The shadow is a tight passage, a narrow door, whose painful constriction no one is spared who goes down to the deep well. But one must learn to know oneself in order to know who one is. For what comes after the door is, surprisingly enough, a boundless expanse full of unprecedented uncertainty, with apparently no inside and no outside, no above and no below, no here and no there, no mine and no thine, no good and no bad.

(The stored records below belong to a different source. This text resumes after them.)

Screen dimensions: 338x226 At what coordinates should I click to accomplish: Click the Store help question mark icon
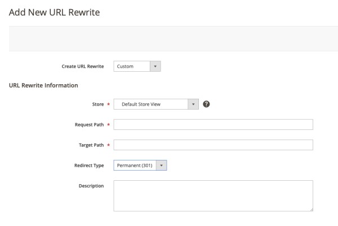pos(206,104)

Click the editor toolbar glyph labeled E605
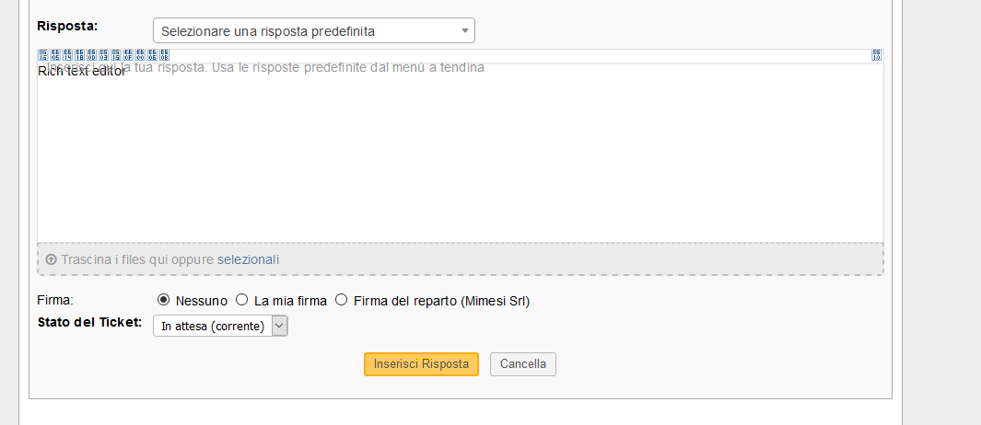[55, 55]
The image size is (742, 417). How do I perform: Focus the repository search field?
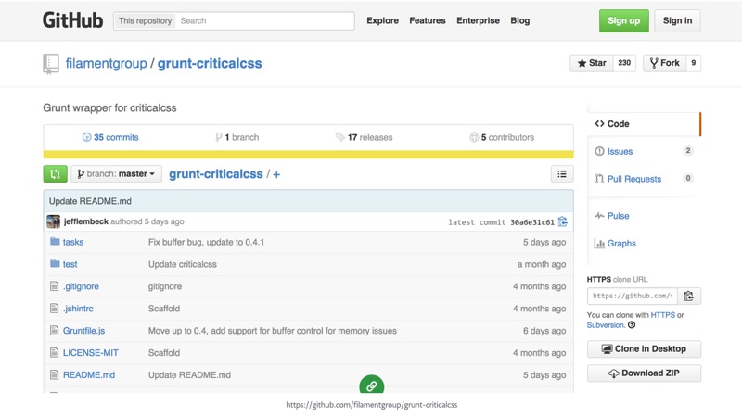click(x=263, y=20)
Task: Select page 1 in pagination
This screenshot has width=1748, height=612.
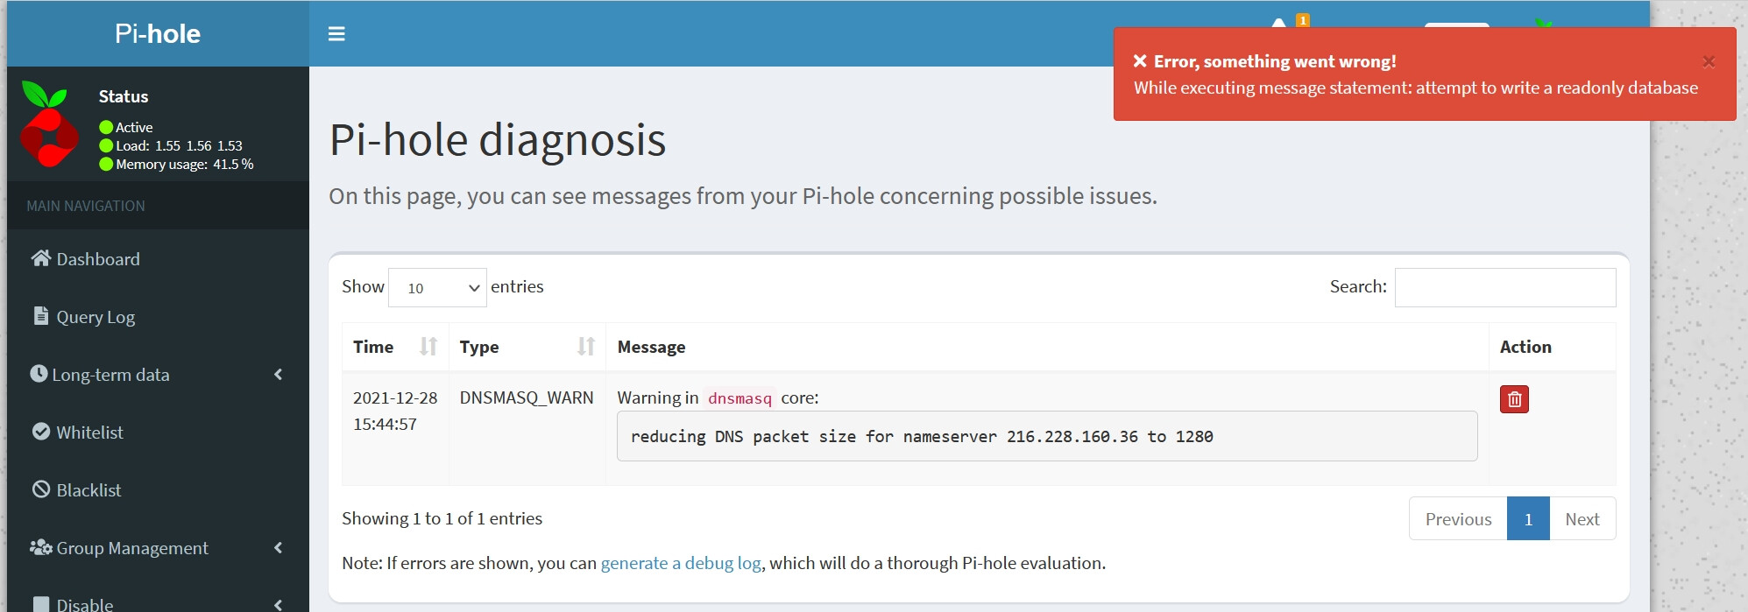Action: (x=1528, y=519)
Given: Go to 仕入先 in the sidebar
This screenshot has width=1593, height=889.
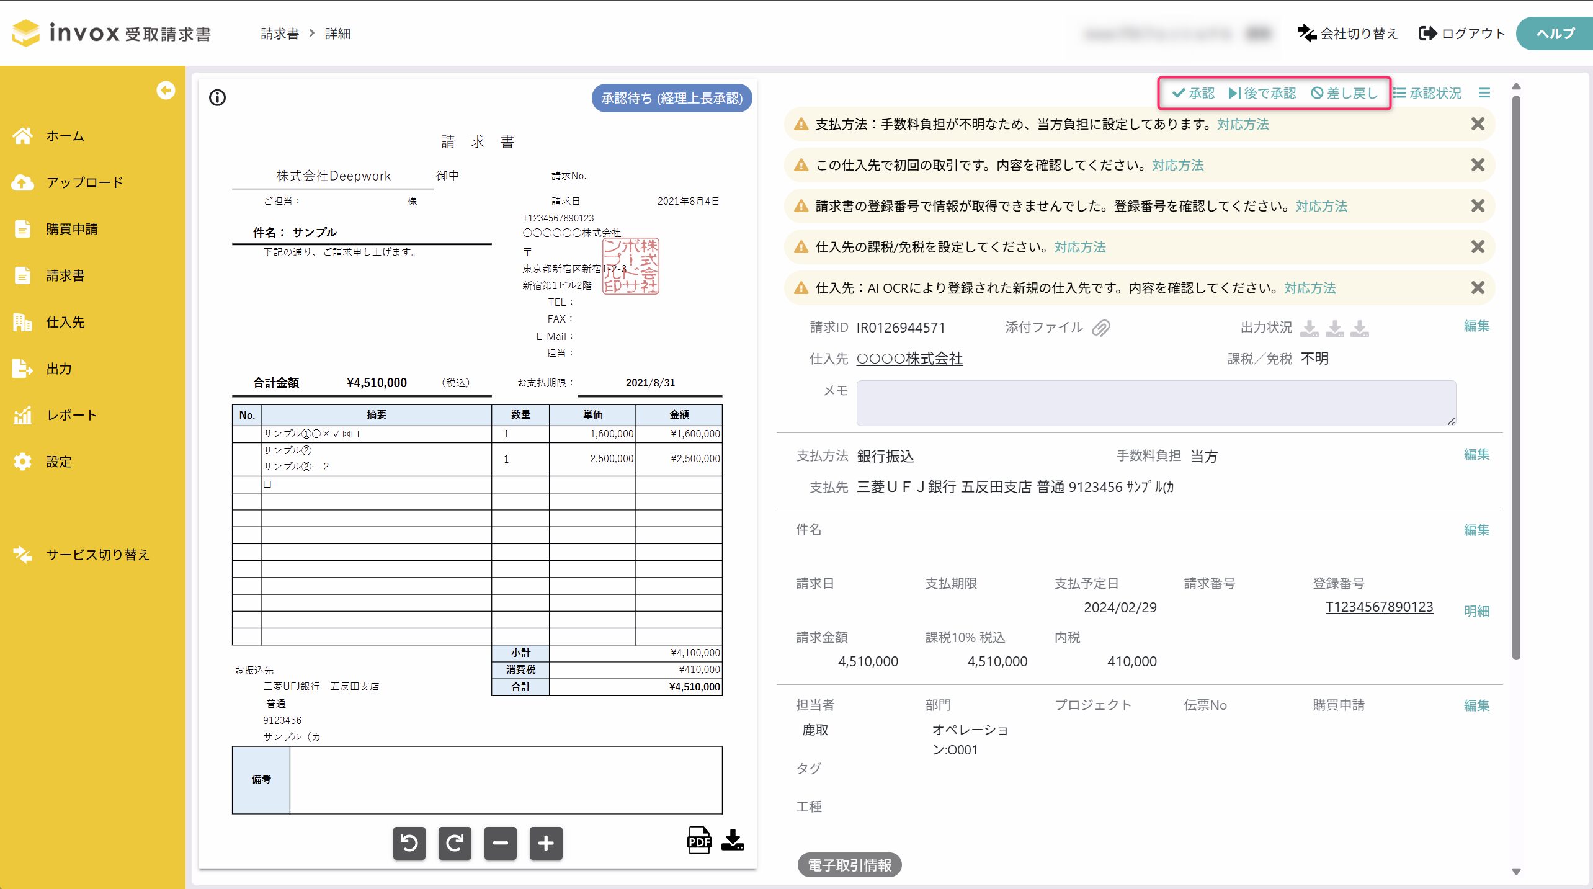Looking at the screenshot, I should [65, 322].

It is the world of water, where all life floats in suspension; where the realm of the sympathetic system, the soul of everything living, begins; where I am indivisibly this and that; where I experience the other in myself and the other-than-myself experiences me. ~Carl Jung, CW 9i, Para 45

Just as a man has a body which is no different in principle from that of an animal, so also his psychology has a whole series of lower storeys in which the spectres from humanity’s past epochs still dwell, when the animal souls from the age of Pithecanthropus and the hominids, then the “psyche” of the cold-blooded saurians, and, deepest down of all, the transcendental mystery and paradox of the sympathetic and parasympathetic psychoid systems. ~Carl Jung, CW 14, Para 279

The very primitive animal layers are supposed to be inherited through the sympathetic system, and the relatively later animal layers belonging to the vertebrate series are represented by the cerebrospinal system. ~Carl Jung, 1925 Seminar, Page 140

It [Shadow] is the world of water, where all life floats in suspension; where the realm of the sympathetic system, the soul of everything living, begins; where I am indivisibly this and that; where I experience the other in myself and the other-than-myself experiences me. ~Carl Jung, CW 9i, Para 45

The animus, on the other hand, is the higher soul; after death it rises in the air, where at first it is active for a time and then evaporates in ethereal space, or flows back into the reservoir of life. In living men, the two correspond in a certain degree to the cerebral and sympathetic nervous system. ~Carl Jung, Secret of the Golden Flower, Page 15

Our unconscious is surely located in the body, and you mustn’t think this a contradiction to the statement I usually make, that the collective unconscious is everywhere; for if you could put yourself into your sympathetic system, you would know what sympathy is-you would understand why the nervous system is called sympathetic. ~Carl Jung, Zarathustra Seminar, Pages 749-751.

The unconscious is largely identical with the sympathetic and parasympathetic systems, which are the physiological counterparts of the polarity of unconscious contents. ~Carl Jung, Letters Vol. 1, Page 278.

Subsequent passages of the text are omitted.